● **THE REQUEST**:
Retype the following entries word for word, leaving out the pictures.

· · · · ·

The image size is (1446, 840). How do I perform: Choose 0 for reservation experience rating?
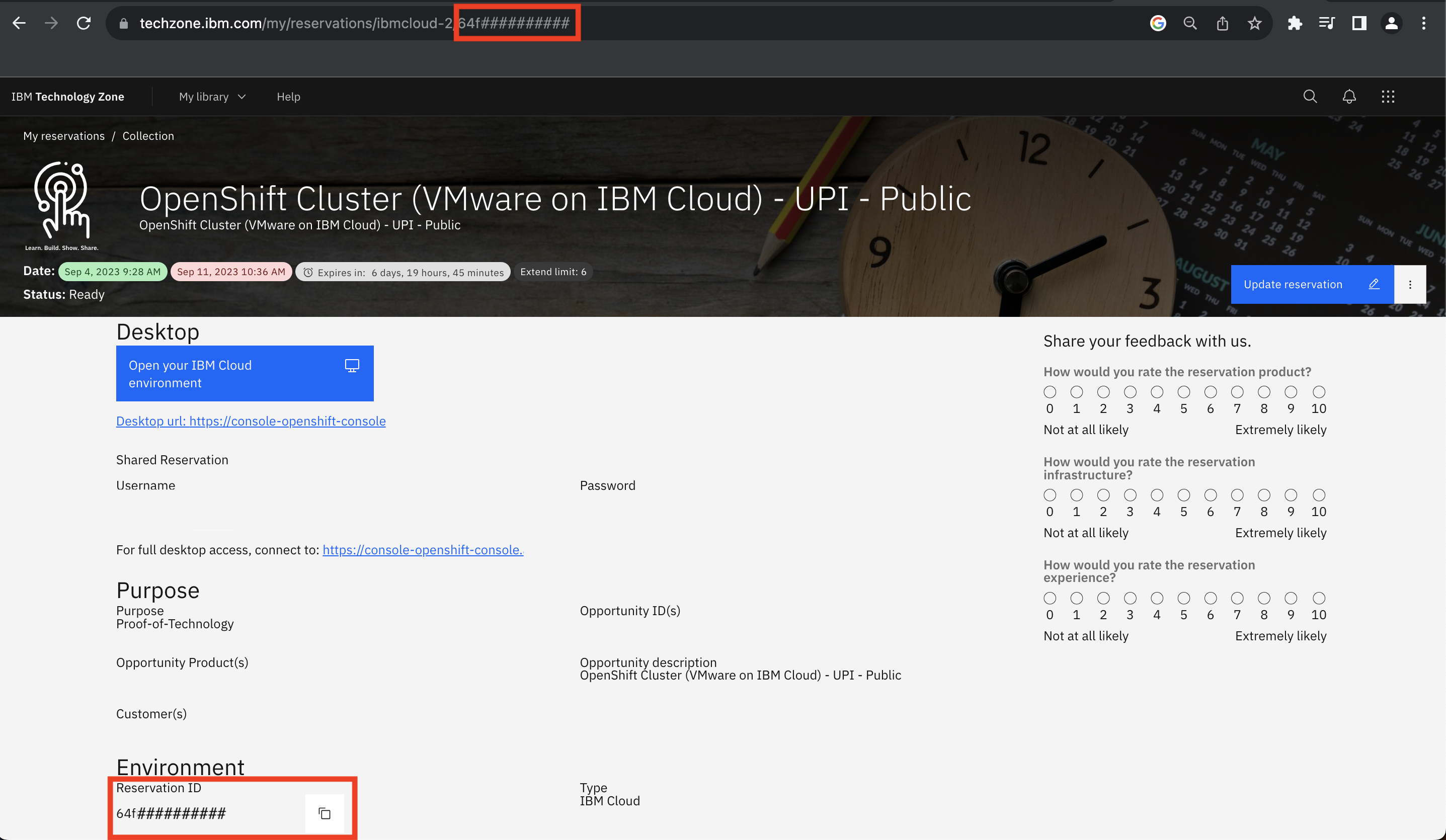pos(1050,598)
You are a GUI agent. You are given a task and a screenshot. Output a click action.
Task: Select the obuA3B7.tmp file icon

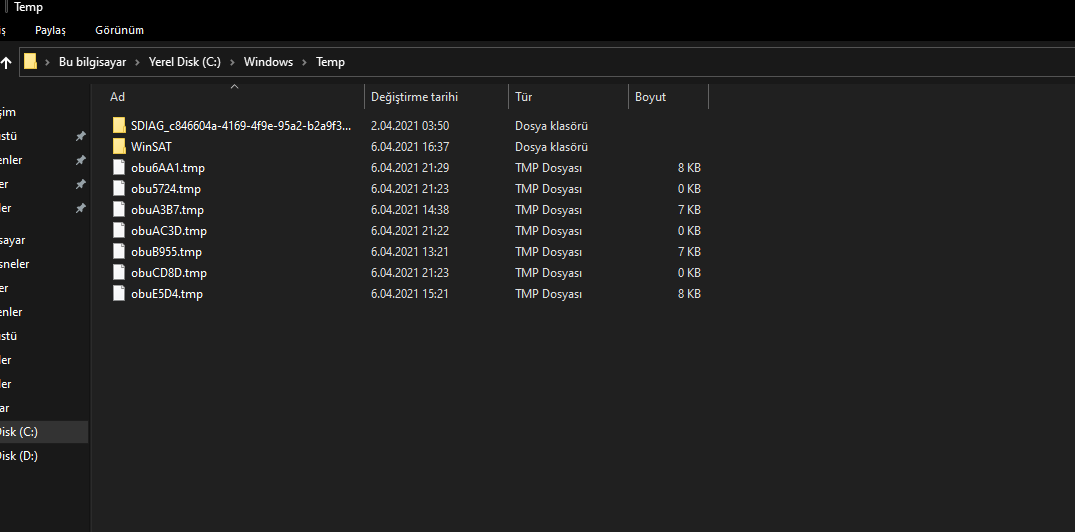[120, 210]
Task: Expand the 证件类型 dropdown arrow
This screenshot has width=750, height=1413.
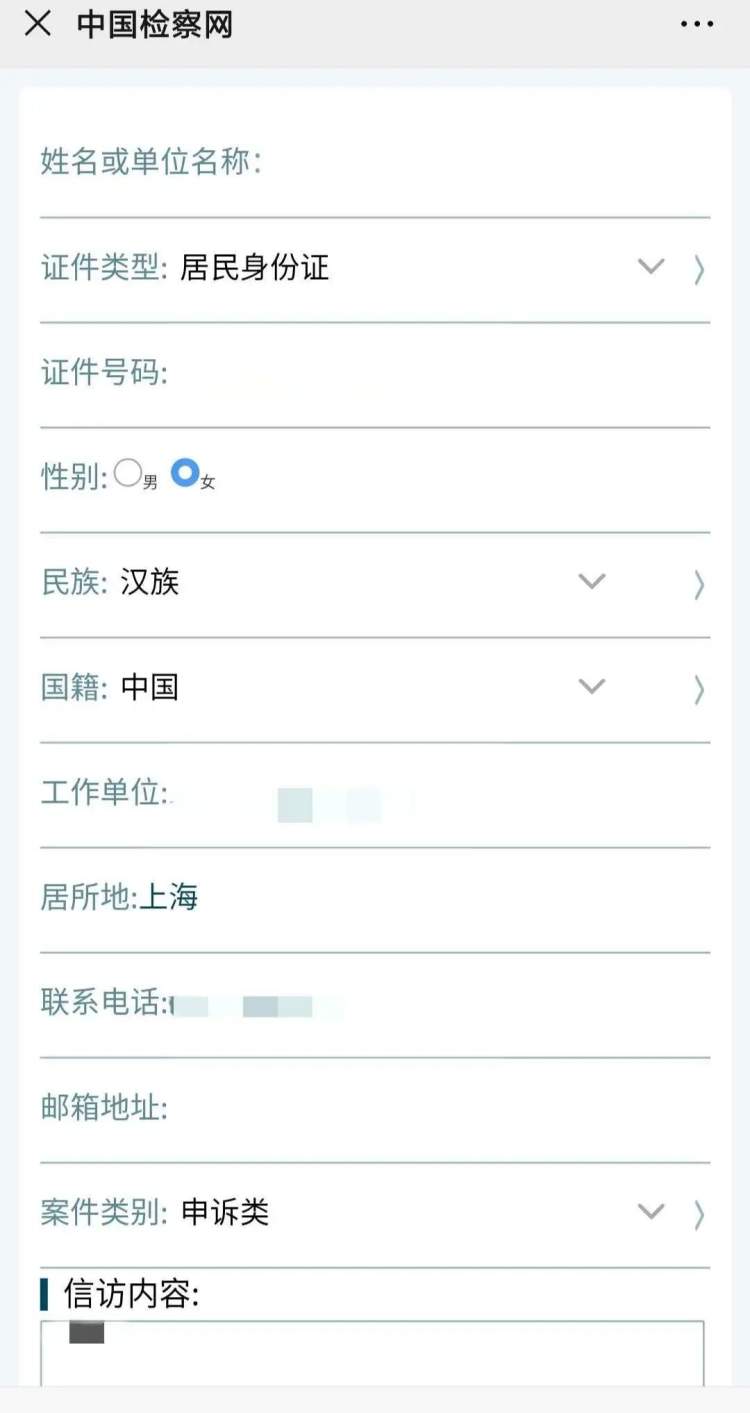Action: click(x=651, y=267)
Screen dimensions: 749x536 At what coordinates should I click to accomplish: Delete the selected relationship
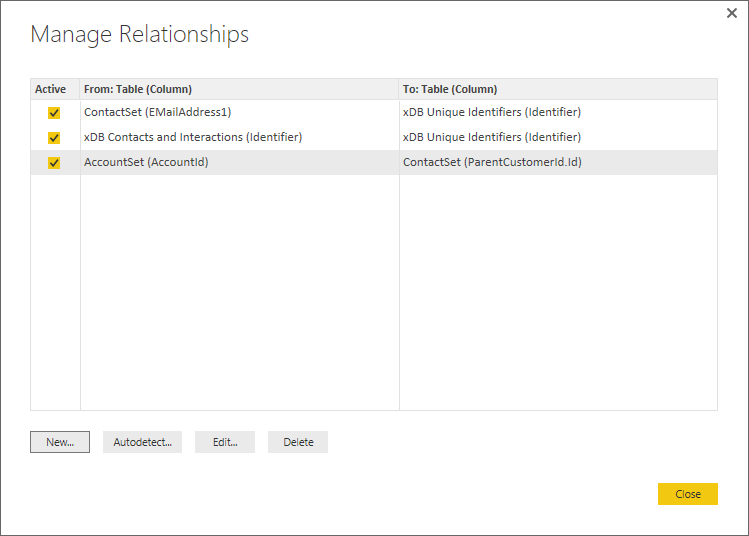coord(298,442)
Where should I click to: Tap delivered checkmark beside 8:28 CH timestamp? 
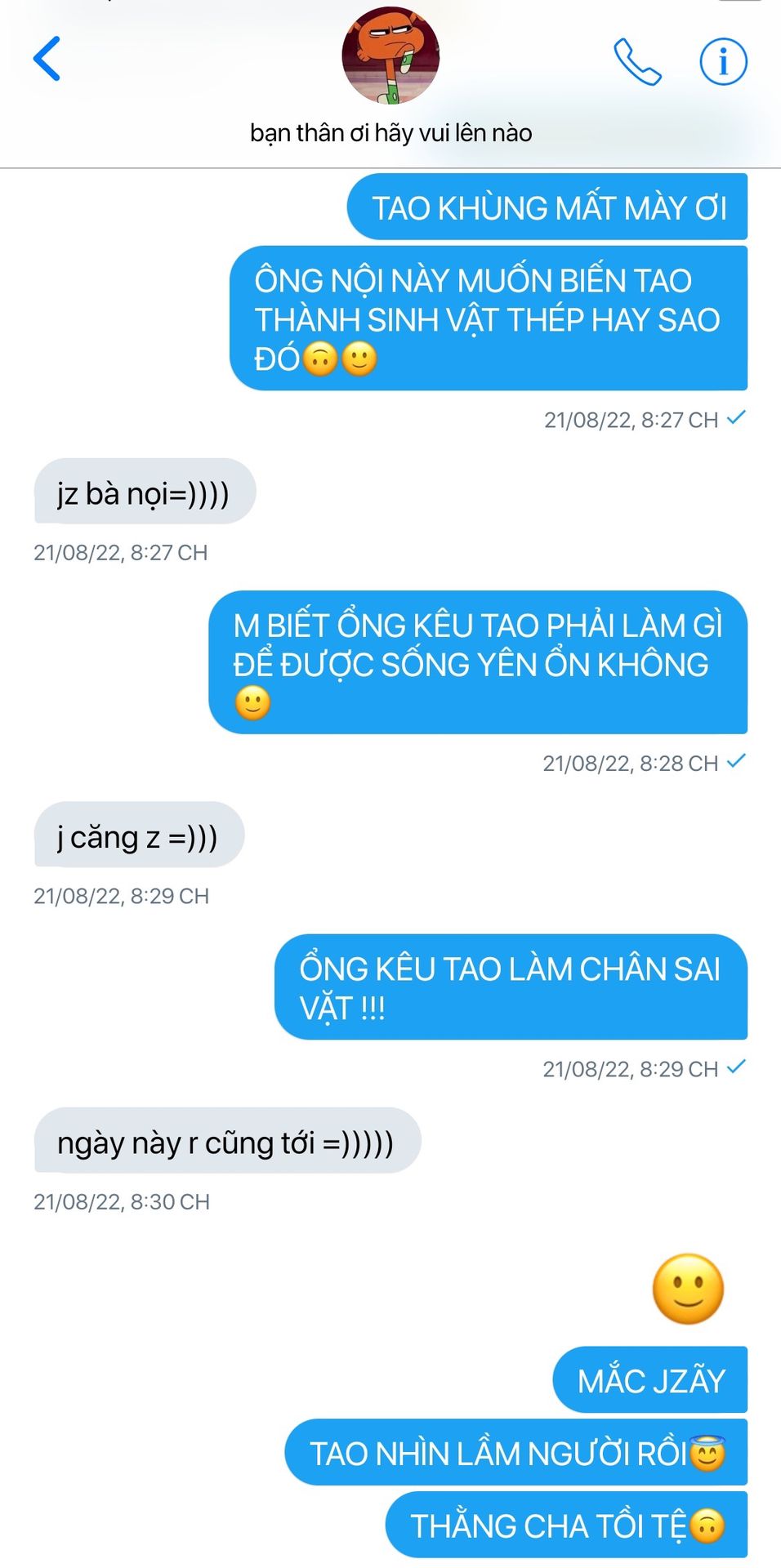click(736, 762)
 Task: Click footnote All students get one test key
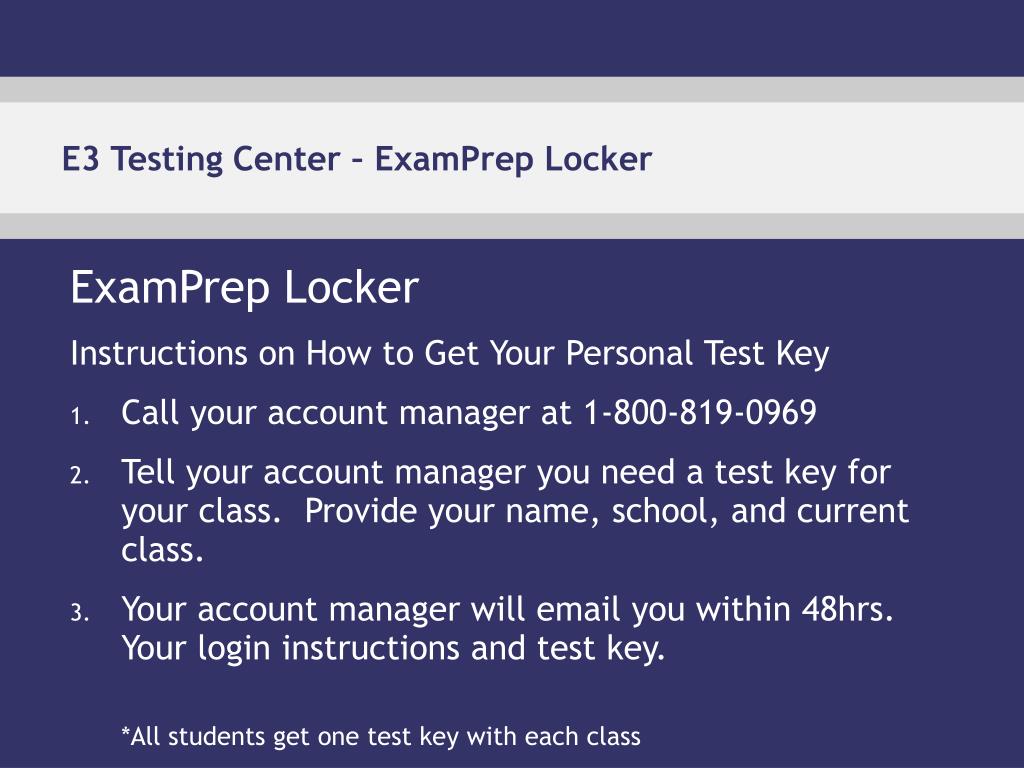[381, 737]
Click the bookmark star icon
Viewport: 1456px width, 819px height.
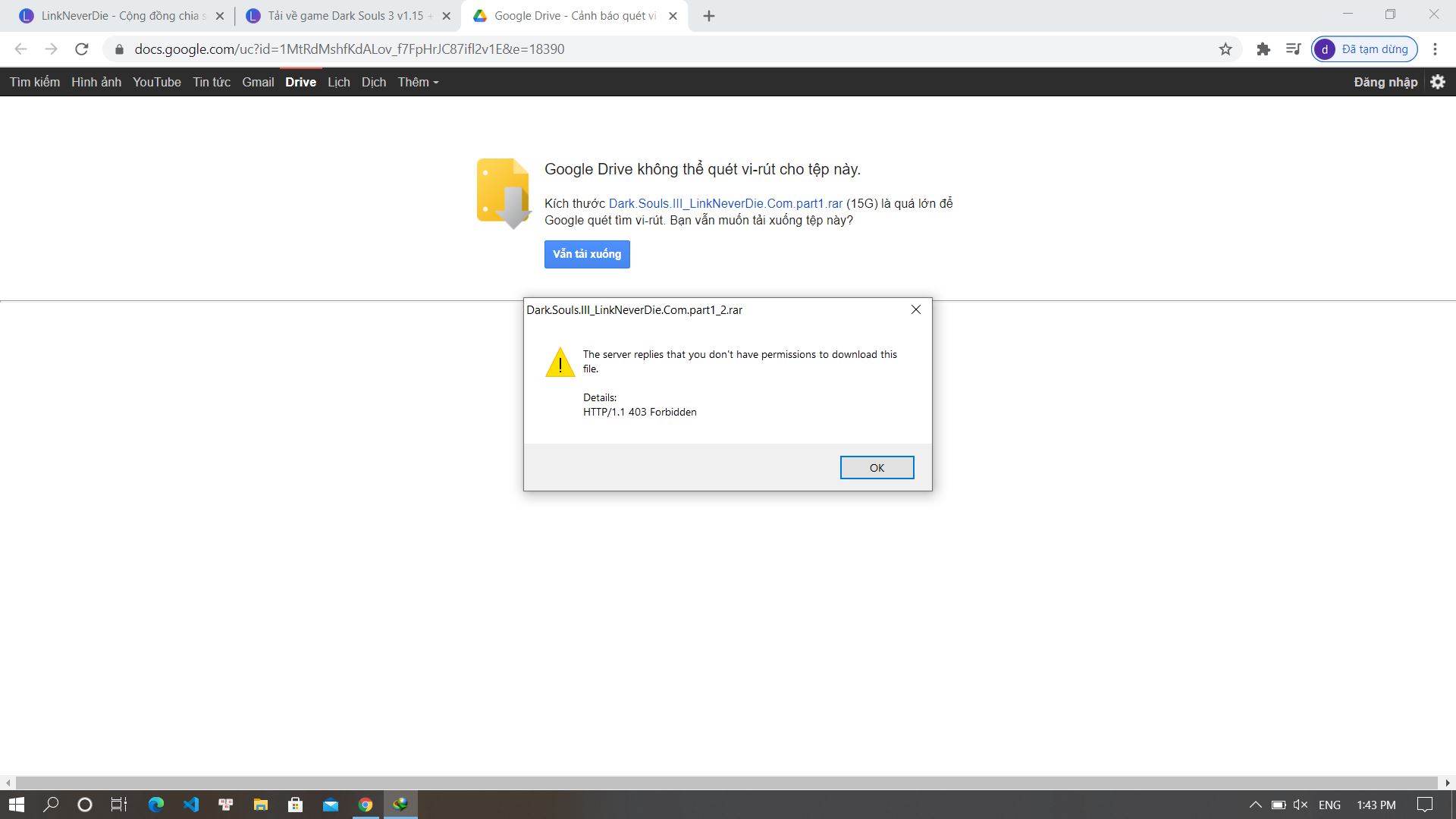(1225, 49)
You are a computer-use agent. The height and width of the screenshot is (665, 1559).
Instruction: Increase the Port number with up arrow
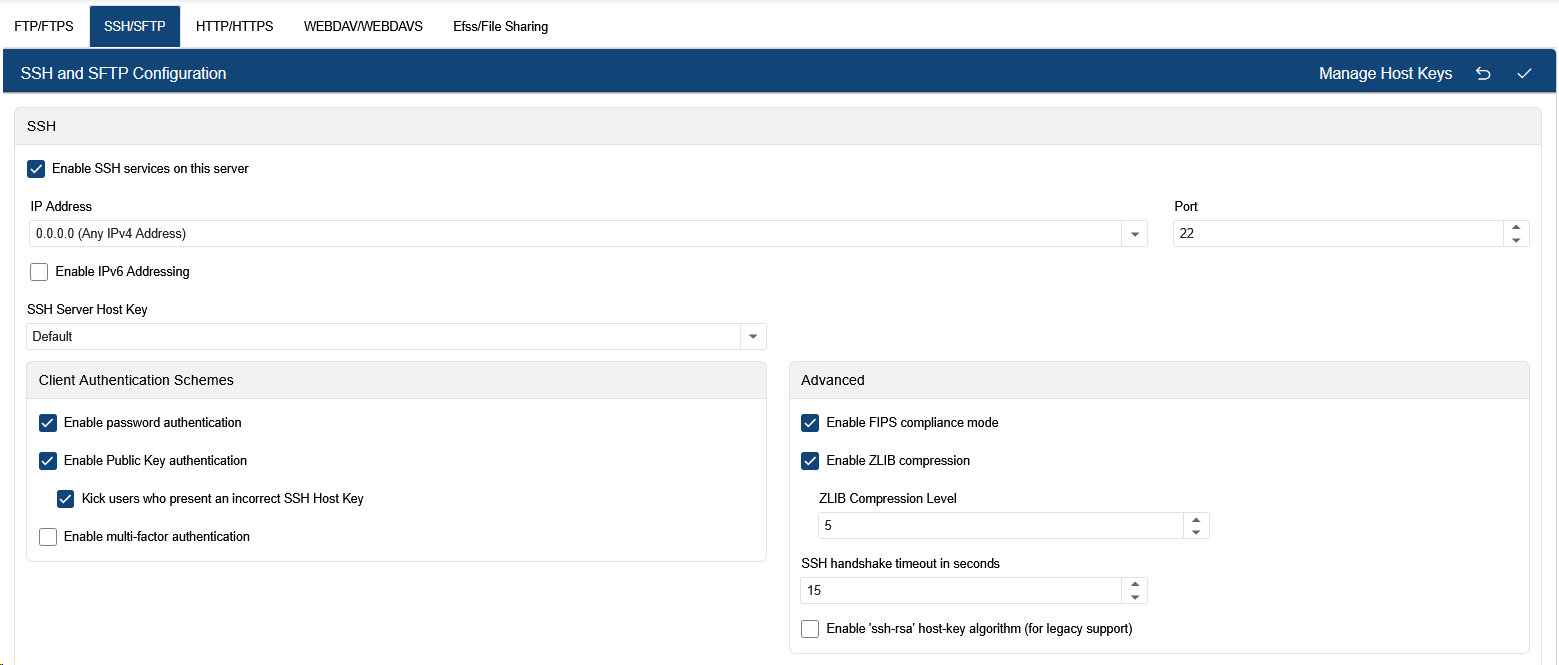pos(1516,228)
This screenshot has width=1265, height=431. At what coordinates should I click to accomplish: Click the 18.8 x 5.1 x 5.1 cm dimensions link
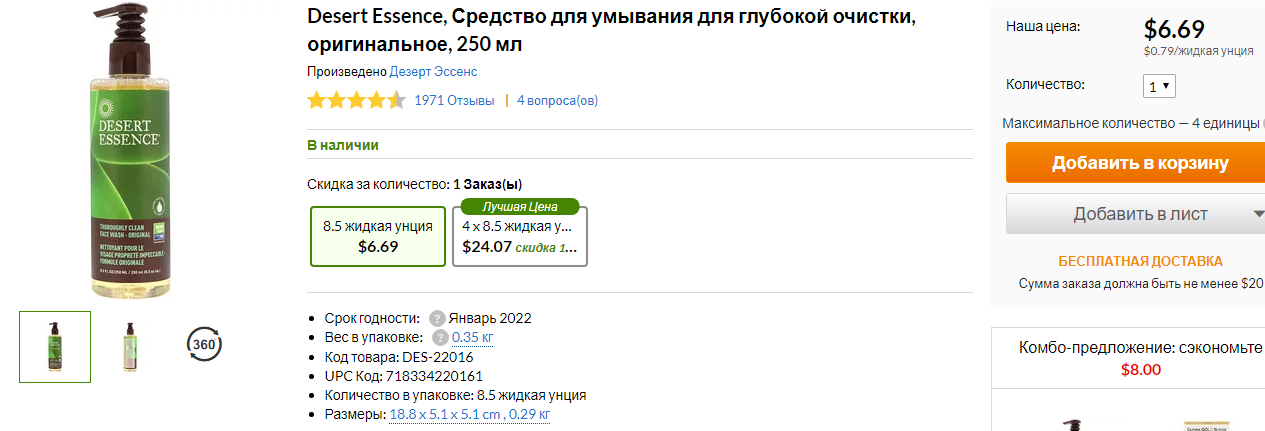[x=469, y=414]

· · · · ·

● **RESULT**:
The image size is (1446, 840). How do I perform: Choose 0 for reservation experience rating?
pos(1050,598)
You are a GUI agent. You are given a task and a screenshot. Output a click action.
Task: Select the obuA3B7.tmp file icon

[120, 210]
Task: Expand the 证件类型 dropdown arrow
This screenshot has width=750, height=1413.
Action: click(x=651, y=267)
Screen dimensions: 749x536 At what coordinates should I click to accomplish: Delete the selected relationship
coord(298,442)
Where should I click to: Tap delivered checkmark beside 8:28 CH timestamp? 
click(736, 762)
 Task: Click footnote All students get one test key
[381, 737]
Click the bookmark star icon
Viewport: 1456px width, 819px height.
(1225, 49)
You are a computer-use agent. The height and width of the screenshot is (665, 1559).
Instruction: Increase the Port number with up arrow
pos(1516,228)
This screenshot has width=1265, height=431. At what coordinates should I click to accomplish: Click the 18.8 x 5.1 x 5.1 cm dimensions link
[x=469, y=414]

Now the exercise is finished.